* _Instructions to follow_: For the entries presented below, indicate the number of lines that include the word "each", adding nothing else.

* _Material to process_:
————
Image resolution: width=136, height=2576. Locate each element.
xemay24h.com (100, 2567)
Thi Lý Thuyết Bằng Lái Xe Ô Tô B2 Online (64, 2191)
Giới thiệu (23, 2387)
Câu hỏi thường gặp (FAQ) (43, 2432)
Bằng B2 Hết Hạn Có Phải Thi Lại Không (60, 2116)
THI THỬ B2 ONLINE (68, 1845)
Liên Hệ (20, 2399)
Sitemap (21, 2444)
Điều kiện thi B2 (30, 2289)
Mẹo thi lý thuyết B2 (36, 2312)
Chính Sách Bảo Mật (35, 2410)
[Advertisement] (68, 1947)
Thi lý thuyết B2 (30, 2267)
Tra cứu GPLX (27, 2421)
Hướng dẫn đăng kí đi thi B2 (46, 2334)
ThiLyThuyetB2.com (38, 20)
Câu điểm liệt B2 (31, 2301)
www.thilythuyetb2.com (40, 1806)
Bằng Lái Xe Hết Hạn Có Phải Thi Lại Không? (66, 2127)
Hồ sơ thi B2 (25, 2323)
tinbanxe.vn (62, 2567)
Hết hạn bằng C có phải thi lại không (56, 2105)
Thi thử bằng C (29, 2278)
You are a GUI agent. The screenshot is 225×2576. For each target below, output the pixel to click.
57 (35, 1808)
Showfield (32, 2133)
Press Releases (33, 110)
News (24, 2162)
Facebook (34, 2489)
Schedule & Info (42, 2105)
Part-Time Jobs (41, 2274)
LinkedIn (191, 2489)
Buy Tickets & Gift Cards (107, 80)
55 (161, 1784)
————
* _Answer section_: 2